As the final chapter in part II, we presented a novel US technique in Chapter 7. This study was designed to assess the usability of shearwave elastography in the carpal tunnel context. Elastography was compared to a classic lab-based indentation test while measuring under incremental longitudinal nerve stress, with different probe orientations and positions. Compared to the indentation test, elastography showed a statistically comparable increasing pattern of elasticity. No significant interference of the osseous structures was found. However, we did find a lower elasticity when measuring the nerve in the transverse plane compared to a longitudinal assessment. This is relevant since in clinical practice and some of the studies published so far, measurements were done only in the transverse plane.

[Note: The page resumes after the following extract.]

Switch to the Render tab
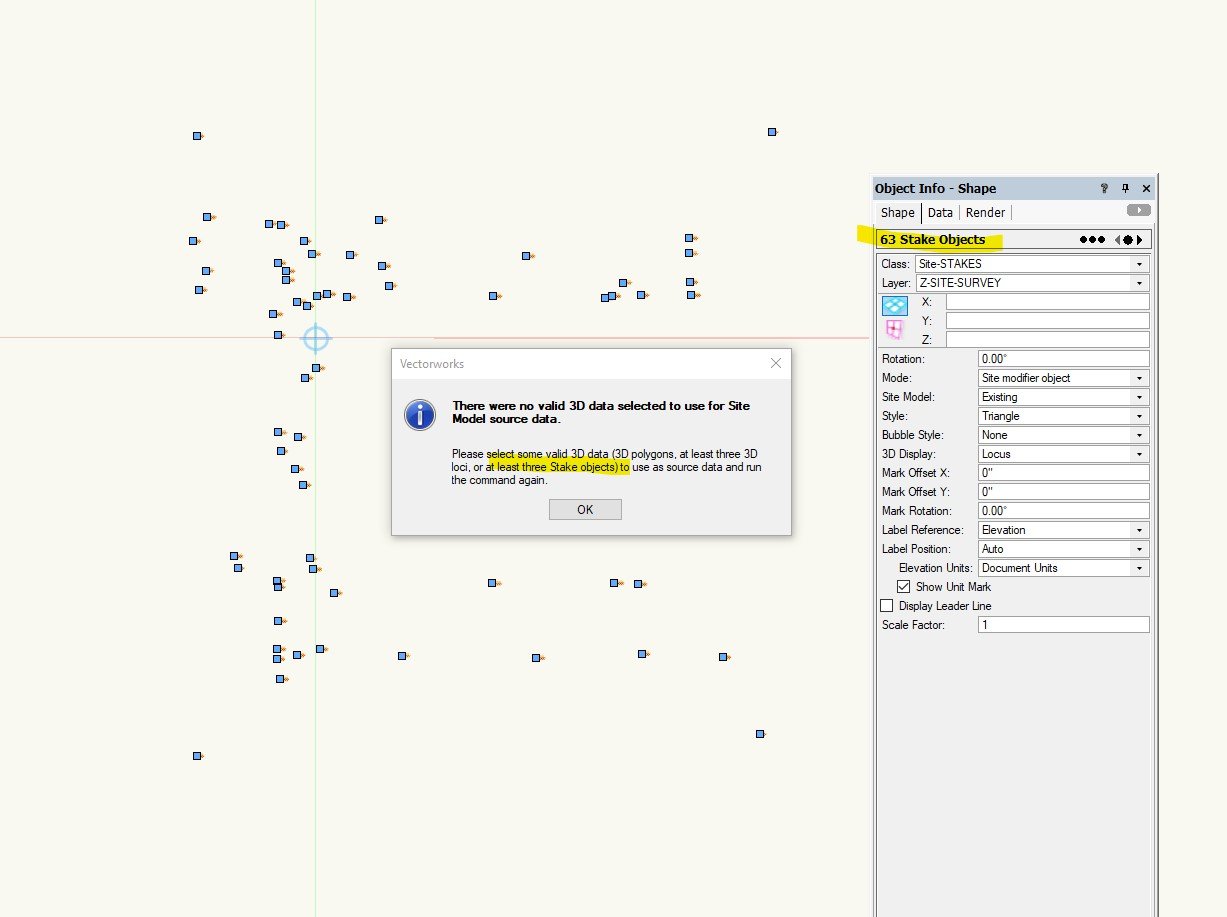 click(x=985, y=212)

Part III Improving CTS treatment outcome

The current guidelines recommend treating CTS with either splinting, a local steroid injection, and/or surgical intervention based on the clinical presentation sometimes in conjunction with electrophysiological results. Surgery is seen as the only definitive solution since studies have shown that injections in the majority of patients only provide temporary relief. The usage and role in CTS treatment of injections, therefore, remains a topic of debate. To improve clinical outcome after injection, the procedure is now also done under ultrasound guidance. Hydrodissection is an injection technique in which, while ultrasound-guided, anatomical planes are created by targeting the injection between the nerve and the transverse carpal ligament and around the nerve. Some studies indicate a beneficial effect of this technique, but so far it has not yet been compared with standard clinical practice. In Chapter 8 we used a double-blinded, randomized pilot study to show equal satisfaction rates for those with and without hydrodissection therapies. Both groups showed symptomatic and functional improvement after one and six months, but in the preliminary data no clinical superiority was found.

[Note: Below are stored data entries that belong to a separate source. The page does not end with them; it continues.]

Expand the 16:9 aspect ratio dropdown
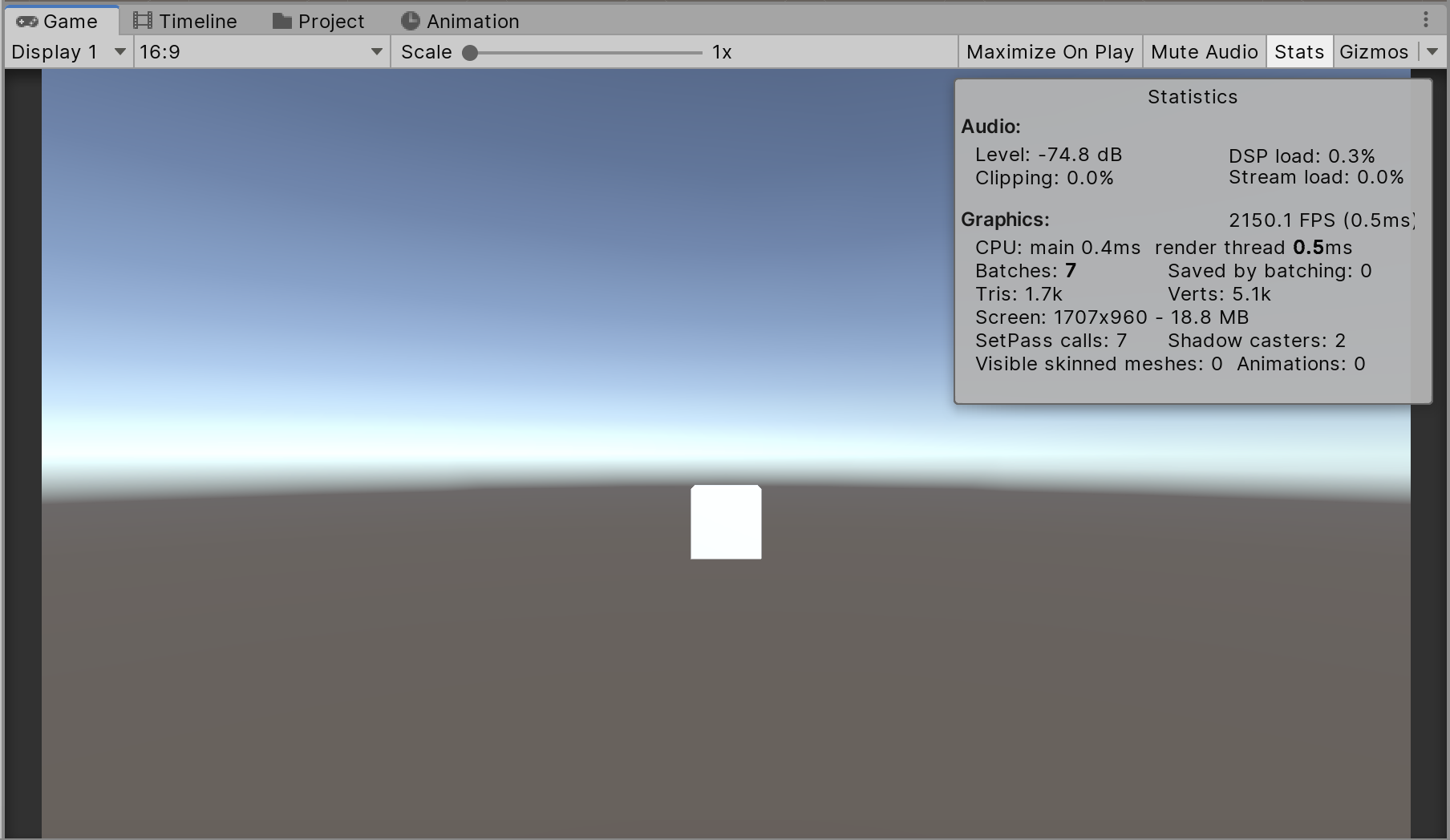The image size is (1450, 840). pyautogui.click(x=261, y=52)
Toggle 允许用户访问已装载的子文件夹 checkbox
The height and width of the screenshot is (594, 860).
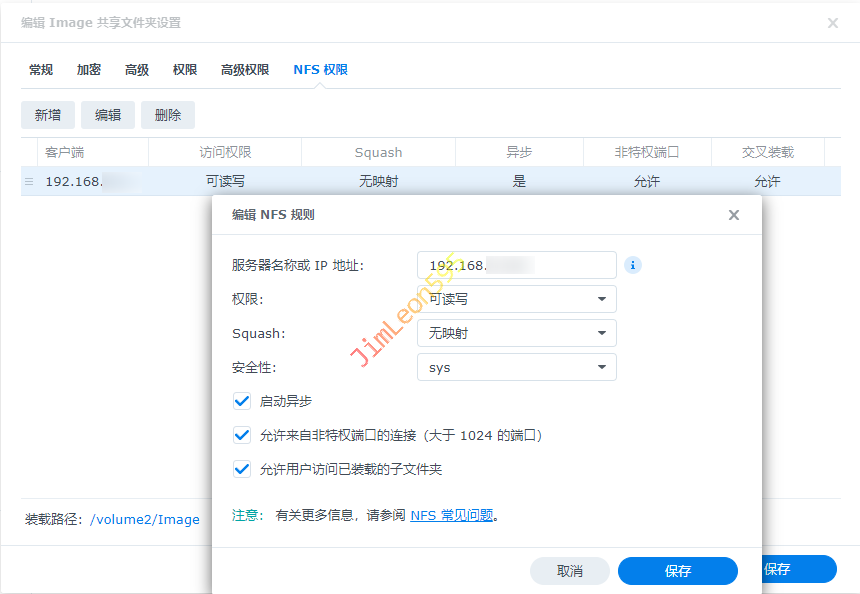242,469
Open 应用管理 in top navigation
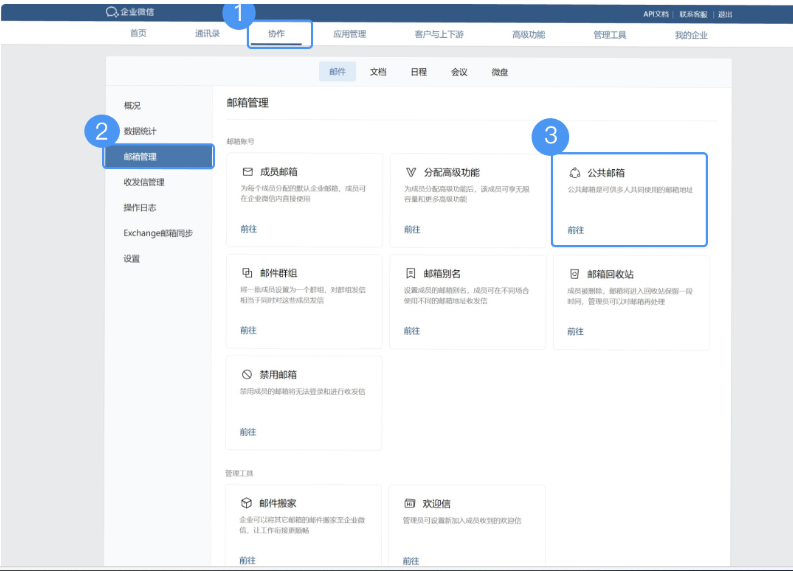The width and height of the screenshot is (793, 571). (349, 34)
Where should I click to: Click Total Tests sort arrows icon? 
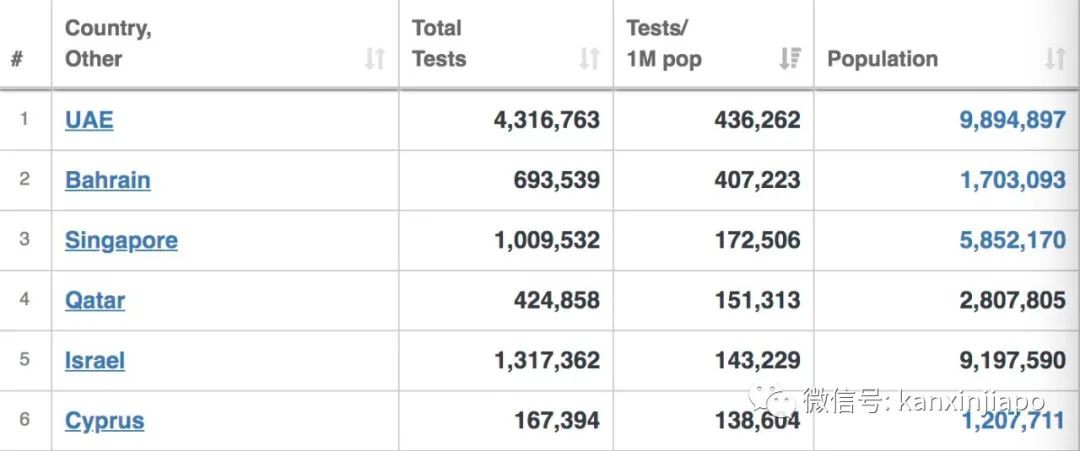589,59
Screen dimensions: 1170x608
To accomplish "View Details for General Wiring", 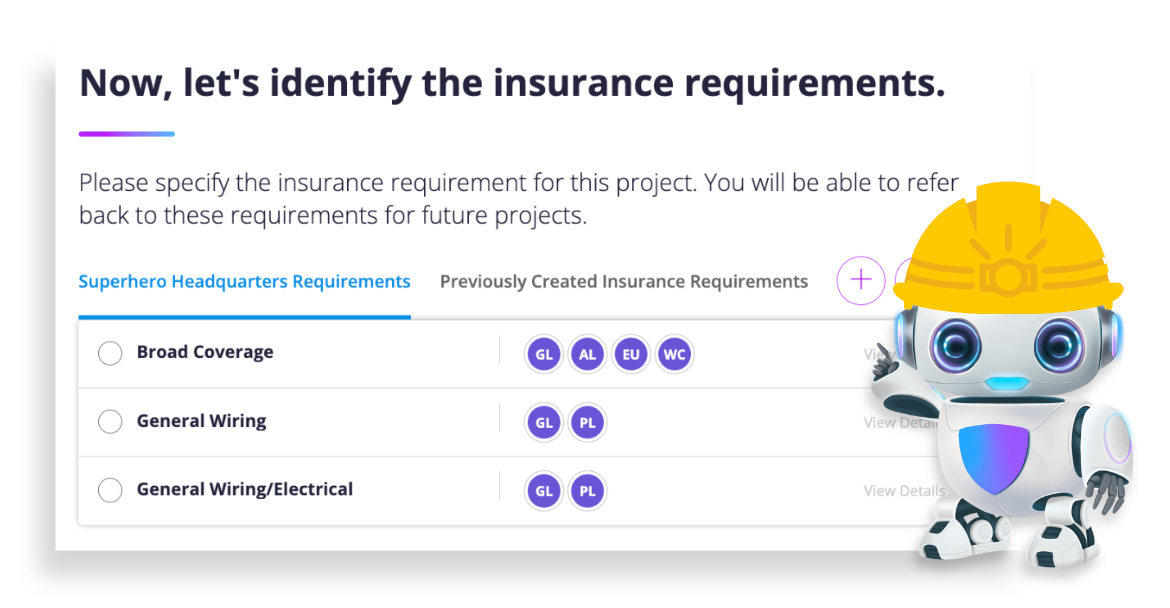I will 898,423.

In Chapter 9 we discussed a new surgical approach as an alternative to the classic transverse carpal ligament release. We describe an US-guided carpal tunnel release in which an abrasive thread is looped around transverse carpal ligament thereby allowing the surgeon to divide the ligament without the open approach. The main advantages include minimal damage to surrounding tissue and short recovery periods while the required expertise with the US forms the main challenge. Future studies are necessary to fully assess the added clinical value.

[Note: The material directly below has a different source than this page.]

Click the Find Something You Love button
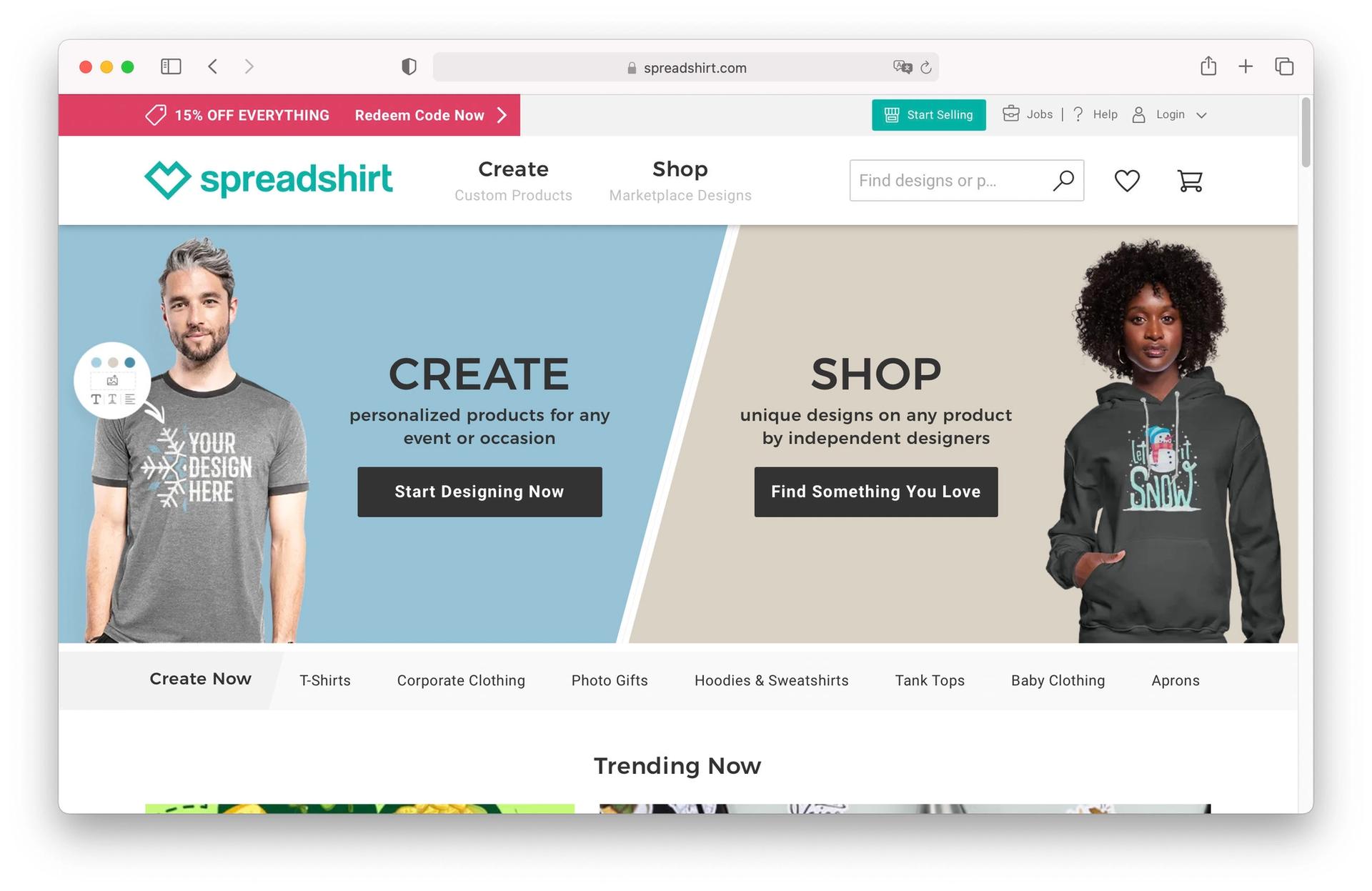The image size is (1372, 891). [x=876, y=492]
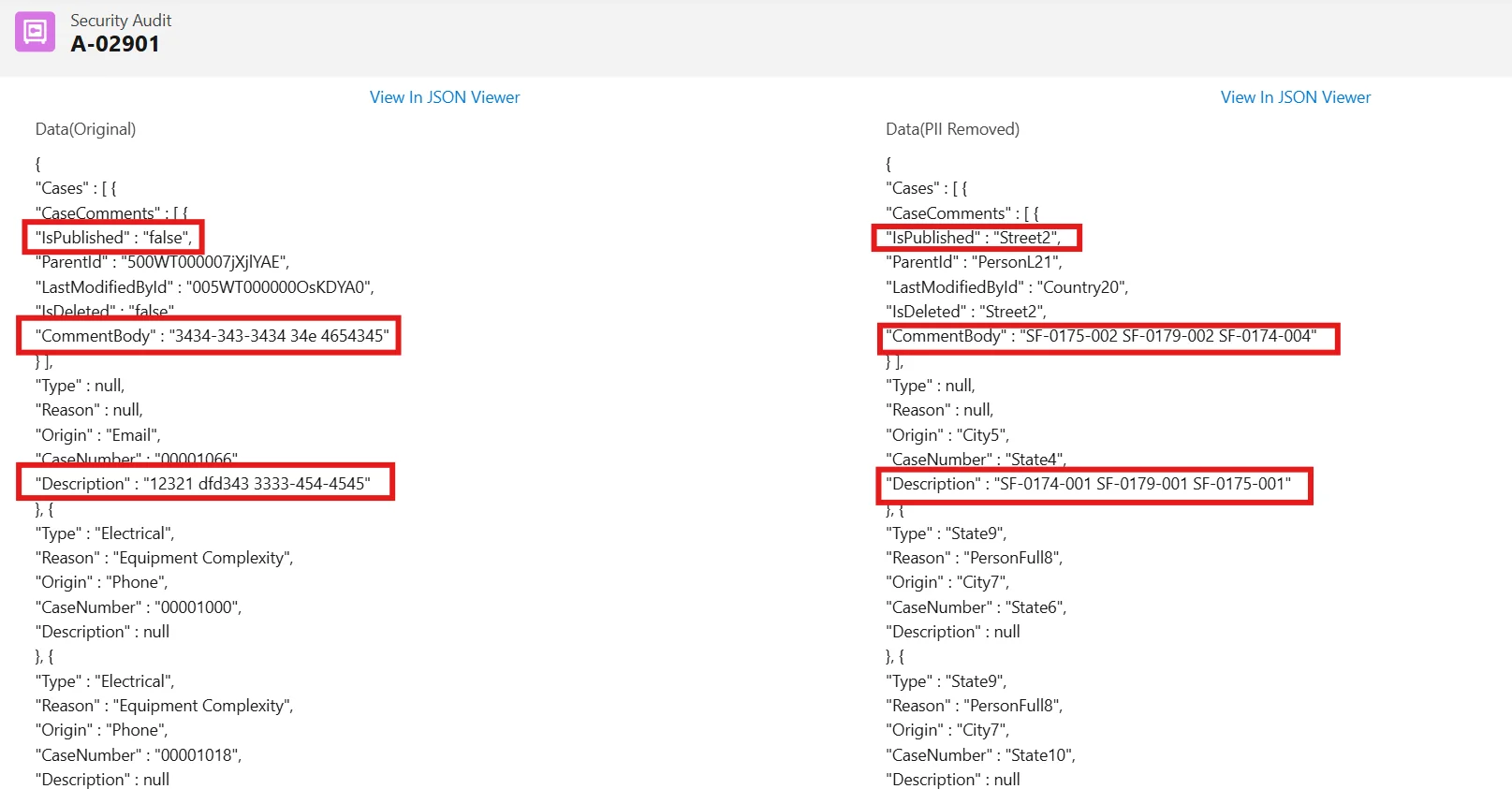Open JSON Viewer for the PII-removed data
This screenshot has width=1512, height=789.
[x=1295, y=97]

Improved clinical outcome can also be approached by studying pre-therapeutic patient satisfaction. In Chapter 10, we describe a CTS database study in which we show that higher experience scores were associated with better symptom and function scores post-surgery. Despite the lack of a causal relation, this does indicate that there is an interplay between patient experience and what we are currently using as outcomes to determine the success of a surgery.

Finally in Chapter 11, we again looked at patient-reported outcomes, but this time we focused on the question of whether type of treatment (i.e., surgery or injection) would alter the minimum score necessary for patients to be satisfied after treatment. Even when corrected for baseline severity, patients who underwent injection required less improvement to reach the minimal clinically important difference threshold than those who underwent surgery. These results are directly relevant for researchers designing future studies with these instruments and, on a larger scale, the results infer that patient-reported outcomes are prone to external factors unknown to us.